Commercial Paper Program
 
In August 2010 the Company increased its commercial paper program by $1 billion from $1.95 billion to $2.95 billion. The commercial paper program generally enables Apache to borrow funds for up to 270 days at competitive interest rates. Our 2010 weighted-average interest rate for commercial paper was .37 percent. If the Company is unable to issue commercial paper following a significant credit downgrade or dislocation in the market, the Company’s U.S. credit facilities are available as a 100-percent backstop. The commercial paper program is fully supported by available borrowing capacity under U.S. committed credit facilities, which expire in 2011 and 2013. As of December 31, 2010, the Company had $913 million in commercial paper outstanding.
 
Contractual Obligations
 
We are subject to various financial obligations and commitments in the normal course of operations. These contractual obligations represent known future cash payments that we are required to make and relate primarily to long-term debt, operating leases, pipeline transportation commitments and international commitments. The Company expects to fund these contractual obligations with cash generated from operating activities.
 
The following table summarizes the Company’s contractual obligations as of December 31, 2010. For additional information regarding these obligations, please see Note 5 — Debt and Note 8 — Commitments and Contingencies in the Notes to Consolidated Financial Statements set forth in Part IV, Item 15 of this Form 10-K.
 
                                             
    Note
                          2017 &
 
Contractual Obligations   Reference   Total     2011     2012-2014     2015-2016     Beyond  
    (In millions)  
 
Debt, at face value
  Note 5   $ 8,190     $ 46     $ 2,213     $ 766     $ 5,165  
Interest payments
  Note 5     7,774       417       1,107       659       5,591  
Drilling rig commitments
  Note 8     392       303       89              
Purchase obligations
  Note 8     833       574       259              
E&D commitments
  Note 8     575       235       308       32        
Firm transportation agreements
  Note 8     809       137       423       170       79  
Office and related equipment
  Note 8     166       34       70       25       37  
Oil and gas operations equipment
  Note 8     476       85       146       55       190  
Other
  Note 8     5       5                    
                                             
Total Contractual Obligations(a)(b)(c)(d)

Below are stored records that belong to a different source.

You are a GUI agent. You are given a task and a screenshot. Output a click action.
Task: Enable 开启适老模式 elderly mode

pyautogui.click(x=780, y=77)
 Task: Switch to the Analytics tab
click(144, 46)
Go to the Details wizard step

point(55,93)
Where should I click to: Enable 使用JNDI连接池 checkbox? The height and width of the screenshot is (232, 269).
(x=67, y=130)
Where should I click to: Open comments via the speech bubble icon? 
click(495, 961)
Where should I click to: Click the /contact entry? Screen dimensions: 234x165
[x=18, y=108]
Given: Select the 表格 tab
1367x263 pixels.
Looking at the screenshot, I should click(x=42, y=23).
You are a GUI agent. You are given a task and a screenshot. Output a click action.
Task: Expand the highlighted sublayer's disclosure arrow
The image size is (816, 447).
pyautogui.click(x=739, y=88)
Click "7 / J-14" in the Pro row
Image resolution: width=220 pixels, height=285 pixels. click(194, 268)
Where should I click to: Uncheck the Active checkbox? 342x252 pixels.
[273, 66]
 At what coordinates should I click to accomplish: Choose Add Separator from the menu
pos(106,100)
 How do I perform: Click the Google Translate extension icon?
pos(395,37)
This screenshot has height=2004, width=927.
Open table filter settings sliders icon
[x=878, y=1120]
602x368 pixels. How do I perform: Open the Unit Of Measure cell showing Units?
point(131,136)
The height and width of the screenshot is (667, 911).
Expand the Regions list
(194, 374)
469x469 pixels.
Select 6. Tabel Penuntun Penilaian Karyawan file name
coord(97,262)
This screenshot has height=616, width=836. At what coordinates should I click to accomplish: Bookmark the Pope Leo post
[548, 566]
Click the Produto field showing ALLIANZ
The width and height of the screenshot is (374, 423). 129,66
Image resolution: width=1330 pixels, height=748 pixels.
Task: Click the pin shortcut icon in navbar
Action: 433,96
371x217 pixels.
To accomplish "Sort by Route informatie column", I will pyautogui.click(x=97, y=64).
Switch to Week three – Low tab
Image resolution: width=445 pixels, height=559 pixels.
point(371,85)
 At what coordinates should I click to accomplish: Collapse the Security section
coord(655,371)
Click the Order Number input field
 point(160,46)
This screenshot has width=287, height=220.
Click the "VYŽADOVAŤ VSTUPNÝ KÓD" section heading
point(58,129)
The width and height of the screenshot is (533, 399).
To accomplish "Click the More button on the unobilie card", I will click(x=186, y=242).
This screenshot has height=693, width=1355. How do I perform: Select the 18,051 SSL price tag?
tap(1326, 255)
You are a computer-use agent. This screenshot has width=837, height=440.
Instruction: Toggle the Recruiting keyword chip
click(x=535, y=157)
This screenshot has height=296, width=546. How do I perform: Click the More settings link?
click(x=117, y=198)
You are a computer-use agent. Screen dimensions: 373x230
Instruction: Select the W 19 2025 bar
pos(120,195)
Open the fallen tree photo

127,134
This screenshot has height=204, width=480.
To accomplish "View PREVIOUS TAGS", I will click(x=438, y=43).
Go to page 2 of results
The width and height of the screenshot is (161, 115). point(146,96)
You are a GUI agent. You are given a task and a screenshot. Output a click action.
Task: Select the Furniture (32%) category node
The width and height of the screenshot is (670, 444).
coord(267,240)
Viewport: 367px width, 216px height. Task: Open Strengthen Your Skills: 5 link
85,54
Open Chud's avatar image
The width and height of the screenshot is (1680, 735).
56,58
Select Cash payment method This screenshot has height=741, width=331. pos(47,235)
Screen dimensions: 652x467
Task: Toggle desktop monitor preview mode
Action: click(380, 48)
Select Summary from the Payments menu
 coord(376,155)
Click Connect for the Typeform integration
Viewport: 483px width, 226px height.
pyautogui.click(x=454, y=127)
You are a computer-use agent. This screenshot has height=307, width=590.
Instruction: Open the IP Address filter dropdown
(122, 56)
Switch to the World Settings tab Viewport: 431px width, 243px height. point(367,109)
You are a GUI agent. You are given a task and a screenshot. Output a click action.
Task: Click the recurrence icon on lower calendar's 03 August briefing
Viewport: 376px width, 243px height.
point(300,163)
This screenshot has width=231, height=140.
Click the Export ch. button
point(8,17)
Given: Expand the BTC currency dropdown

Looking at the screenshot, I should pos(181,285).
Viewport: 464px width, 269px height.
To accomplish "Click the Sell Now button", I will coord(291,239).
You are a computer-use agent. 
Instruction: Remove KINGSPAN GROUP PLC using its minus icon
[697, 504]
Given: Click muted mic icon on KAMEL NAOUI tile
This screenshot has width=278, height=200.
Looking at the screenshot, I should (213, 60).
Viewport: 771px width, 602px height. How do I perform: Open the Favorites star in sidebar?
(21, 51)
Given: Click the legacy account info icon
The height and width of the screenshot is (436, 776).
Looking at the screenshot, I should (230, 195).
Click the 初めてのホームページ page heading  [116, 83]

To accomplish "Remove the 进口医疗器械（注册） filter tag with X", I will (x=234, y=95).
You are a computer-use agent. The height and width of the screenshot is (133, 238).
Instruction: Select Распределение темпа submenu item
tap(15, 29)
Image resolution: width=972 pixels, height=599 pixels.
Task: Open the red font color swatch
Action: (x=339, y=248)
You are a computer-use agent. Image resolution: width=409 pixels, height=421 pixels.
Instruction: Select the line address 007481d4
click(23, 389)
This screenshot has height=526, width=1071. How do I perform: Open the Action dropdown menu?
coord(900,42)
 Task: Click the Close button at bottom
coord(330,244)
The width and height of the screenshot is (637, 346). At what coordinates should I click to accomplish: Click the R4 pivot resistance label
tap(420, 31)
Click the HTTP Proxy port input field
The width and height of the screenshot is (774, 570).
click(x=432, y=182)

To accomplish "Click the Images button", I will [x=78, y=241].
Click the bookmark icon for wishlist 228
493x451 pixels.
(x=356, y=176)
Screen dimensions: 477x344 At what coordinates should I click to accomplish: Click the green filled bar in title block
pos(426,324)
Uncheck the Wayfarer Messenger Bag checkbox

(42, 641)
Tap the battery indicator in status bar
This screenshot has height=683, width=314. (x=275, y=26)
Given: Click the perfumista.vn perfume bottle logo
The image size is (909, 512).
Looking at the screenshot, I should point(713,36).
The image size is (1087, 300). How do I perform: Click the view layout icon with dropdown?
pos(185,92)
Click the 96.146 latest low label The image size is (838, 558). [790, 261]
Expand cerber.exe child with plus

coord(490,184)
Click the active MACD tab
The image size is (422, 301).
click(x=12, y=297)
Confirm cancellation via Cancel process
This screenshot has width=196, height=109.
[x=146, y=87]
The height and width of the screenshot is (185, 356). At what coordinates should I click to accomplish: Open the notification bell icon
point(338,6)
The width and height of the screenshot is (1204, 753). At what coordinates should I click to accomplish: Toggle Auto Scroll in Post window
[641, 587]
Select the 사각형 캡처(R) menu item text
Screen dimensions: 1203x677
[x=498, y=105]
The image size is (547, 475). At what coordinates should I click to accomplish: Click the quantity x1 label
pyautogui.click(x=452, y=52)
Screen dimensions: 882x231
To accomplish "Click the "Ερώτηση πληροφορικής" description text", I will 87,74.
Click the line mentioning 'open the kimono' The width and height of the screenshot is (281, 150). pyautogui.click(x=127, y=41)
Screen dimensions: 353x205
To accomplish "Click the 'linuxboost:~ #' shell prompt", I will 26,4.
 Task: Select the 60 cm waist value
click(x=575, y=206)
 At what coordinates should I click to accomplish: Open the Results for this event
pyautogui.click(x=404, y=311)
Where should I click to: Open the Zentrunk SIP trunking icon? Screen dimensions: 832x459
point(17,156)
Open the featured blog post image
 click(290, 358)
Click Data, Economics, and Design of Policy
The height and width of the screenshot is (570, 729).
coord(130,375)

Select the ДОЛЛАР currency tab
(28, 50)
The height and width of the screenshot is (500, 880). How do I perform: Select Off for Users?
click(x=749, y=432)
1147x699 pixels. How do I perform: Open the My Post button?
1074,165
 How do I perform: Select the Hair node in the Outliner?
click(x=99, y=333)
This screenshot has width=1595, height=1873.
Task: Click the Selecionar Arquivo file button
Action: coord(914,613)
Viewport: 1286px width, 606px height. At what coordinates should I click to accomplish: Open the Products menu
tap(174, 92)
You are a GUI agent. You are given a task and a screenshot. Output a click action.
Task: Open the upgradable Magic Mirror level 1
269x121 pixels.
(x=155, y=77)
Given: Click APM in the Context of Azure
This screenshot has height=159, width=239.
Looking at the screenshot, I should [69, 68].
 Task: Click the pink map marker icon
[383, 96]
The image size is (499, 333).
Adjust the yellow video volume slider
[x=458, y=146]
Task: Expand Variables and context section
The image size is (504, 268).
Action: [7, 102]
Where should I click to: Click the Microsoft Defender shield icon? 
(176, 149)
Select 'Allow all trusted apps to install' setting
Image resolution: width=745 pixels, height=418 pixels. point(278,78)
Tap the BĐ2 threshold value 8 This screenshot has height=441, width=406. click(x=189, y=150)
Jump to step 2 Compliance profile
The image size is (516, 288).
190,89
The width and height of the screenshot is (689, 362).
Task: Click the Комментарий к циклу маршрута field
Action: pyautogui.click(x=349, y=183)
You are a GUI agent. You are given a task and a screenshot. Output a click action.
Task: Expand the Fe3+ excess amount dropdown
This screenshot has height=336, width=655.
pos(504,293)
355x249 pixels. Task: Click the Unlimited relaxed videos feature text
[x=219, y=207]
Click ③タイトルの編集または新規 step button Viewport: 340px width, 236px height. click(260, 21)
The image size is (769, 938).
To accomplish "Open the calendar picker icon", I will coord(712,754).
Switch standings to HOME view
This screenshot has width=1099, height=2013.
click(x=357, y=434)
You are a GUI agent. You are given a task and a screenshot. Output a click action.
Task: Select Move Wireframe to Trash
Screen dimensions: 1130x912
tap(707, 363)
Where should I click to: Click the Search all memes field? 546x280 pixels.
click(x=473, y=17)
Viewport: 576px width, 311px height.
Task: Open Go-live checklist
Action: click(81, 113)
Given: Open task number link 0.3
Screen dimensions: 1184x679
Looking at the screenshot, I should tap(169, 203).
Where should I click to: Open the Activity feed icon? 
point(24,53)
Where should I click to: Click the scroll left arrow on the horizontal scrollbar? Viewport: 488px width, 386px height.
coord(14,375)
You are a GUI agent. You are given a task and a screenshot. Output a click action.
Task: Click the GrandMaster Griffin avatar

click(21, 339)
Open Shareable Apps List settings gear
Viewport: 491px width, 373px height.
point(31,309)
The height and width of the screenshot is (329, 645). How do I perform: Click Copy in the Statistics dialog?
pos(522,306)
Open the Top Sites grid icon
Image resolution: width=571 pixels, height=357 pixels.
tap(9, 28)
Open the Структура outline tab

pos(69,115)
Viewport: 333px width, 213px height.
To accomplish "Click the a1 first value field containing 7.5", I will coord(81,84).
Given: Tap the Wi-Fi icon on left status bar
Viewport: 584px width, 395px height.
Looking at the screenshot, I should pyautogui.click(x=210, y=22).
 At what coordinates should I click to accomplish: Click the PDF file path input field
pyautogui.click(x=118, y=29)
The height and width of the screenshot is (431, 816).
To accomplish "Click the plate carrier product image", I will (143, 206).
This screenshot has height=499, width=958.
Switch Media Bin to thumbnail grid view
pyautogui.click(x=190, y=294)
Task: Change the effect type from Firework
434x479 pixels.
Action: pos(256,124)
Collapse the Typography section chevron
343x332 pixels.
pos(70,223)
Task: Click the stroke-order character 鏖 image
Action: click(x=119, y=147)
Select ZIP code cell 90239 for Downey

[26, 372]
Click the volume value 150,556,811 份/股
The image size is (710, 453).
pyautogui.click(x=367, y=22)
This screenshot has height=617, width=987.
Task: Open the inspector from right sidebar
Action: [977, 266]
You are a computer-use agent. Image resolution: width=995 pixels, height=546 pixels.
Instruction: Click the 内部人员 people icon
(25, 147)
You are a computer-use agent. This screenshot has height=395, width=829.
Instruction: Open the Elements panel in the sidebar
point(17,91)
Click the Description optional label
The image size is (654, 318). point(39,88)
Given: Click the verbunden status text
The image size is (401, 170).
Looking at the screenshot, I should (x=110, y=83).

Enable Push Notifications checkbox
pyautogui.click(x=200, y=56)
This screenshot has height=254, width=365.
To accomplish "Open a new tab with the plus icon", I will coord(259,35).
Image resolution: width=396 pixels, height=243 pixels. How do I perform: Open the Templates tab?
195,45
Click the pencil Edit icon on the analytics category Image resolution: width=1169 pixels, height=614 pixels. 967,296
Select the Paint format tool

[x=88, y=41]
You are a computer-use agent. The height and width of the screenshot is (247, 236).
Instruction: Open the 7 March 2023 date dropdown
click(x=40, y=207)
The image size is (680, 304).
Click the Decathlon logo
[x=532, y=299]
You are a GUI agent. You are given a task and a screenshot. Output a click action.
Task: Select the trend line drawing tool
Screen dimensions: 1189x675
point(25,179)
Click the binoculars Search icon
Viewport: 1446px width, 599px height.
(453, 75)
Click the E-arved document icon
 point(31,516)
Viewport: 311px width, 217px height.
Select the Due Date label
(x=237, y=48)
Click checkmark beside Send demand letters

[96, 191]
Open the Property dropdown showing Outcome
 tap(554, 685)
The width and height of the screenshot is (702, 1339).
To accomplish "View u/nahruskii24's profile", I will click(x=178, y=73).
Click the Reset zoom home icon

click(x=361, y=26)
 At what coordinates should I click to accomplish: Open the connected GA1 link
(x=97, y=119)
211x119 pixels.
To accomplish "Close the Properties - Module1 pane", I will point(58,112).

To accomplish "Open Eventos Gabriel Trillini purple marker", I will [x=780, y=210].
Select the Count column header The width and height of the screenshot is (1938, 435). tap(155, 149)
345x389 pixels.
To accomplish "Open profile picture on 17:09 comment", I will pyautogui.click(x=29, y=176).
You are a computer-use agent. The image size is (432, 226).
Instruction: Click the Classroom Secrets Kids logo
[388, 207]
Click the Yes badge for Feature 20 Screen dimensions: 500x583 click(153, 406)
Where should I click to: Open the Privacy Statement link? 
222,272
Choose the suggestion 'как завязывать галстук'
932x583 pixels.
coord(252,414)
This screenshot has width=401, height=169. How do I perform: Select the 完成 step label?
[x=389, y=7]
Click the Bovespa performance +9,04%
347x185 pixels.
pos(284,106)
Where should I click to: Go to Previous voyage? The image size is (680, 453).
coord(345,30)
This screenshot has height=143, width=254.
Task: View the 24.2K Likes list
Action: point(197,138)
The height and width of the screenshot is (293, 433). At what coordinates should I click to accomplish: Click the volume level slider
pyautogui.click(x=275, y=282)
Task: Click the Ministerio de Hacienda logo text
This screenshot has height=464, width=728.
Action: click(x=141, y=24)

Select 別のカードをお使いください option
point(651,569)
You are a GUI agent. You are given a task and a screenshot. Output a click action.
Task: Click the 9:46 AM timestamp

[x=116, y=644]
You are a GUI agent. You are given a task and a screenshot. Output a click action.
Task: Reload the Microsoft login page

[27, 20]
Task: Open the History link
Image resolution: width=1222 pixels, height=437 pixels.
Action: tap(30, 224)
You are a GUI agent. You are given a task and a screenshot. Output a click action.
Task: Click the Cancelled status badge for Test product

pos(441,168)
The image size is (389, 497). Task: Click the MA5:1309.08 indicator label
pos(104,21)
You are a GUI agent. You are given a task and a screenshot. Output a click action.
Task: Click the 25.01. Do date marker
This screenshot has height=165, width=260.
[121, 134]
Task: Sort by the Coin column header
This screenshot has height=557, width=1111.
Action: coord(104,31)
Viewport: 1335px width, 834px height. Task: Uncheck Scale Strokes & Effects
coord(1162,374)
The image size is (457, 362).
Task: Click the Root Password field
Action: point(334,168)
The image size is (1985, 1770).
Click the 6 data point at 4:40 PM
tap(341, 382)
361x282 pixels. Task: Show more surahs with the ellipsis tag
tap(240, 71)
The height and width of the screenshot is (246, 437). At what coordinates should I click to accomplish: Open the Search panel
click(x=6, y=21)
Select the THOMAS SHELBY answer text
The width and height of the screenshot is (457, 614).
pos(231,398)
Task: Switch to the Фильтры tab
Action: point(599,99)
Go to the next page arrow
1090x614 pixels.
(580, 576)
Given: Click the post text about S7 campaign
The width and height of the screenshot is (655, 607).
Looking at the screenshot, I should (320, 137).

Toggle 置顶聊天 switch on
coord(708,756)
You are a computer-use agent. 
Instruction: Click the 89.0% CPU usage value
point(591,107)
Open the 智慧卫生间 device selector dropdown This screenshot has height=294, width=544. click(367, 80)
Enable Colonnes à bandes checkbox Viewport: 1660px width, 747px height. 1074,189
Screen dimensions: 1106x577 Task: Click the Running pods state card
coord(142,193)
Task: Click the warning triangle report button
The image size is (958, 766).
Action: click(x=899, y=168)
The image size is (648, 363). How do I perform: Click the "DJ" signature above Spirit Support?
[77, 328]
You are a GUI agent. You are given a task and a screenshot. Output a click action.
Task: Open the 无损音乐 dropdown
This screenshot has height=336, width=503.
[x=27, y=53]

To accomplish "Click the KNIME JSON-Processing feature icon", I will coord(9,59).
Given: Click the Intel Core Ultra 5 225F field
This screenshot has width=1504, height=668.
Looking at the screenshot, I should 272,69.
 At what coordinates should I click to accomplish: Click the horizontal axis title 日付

      $ 19,220     $ 1,836     $ 4,615     $ 1,707     $ 11,062  
                                             
 
 
(a) This table does not include the estimated discounted liability for dismantlement, abandonment and restoration costs of oil and gas properties of $2.9 billion. For additional information regarding asset retirement obligation, please see Note 4 — Asset Retirement Obligation in the Notes to Consolidated Financial Statements set forth in Part IV, Item 15 of this Form 10-K.
 
(b) This table does not include the Company’s $12 million net liability for outstanding derivative instruments valued as of December 31, 2010. For additional information regarding derivative instruments, please see Note 3 — Derivative Instruments and Hedging Activities in the Notes to Consolidated Financial Statements set forth in Part IV, Item 15 of this Form 10-K.
 
(c) This table does not include the Company’s pension or postretirement benefit obligations. For additional information regarding pension and postretirement benefit obligations, please see Note 8 — Commitments and Contingencies in the Notes to Consolidated Financial Statements set forth in Part IV, Item 15 of this Form 10-K.
 
(d) This table does not include the Company’s tax reserves. For additional information regarding tax reserves, please see Note 6 — Income Taxes in the Notes to Consolidated Financial Statements set forth in Part IV, Item 15 of this Form 10-K.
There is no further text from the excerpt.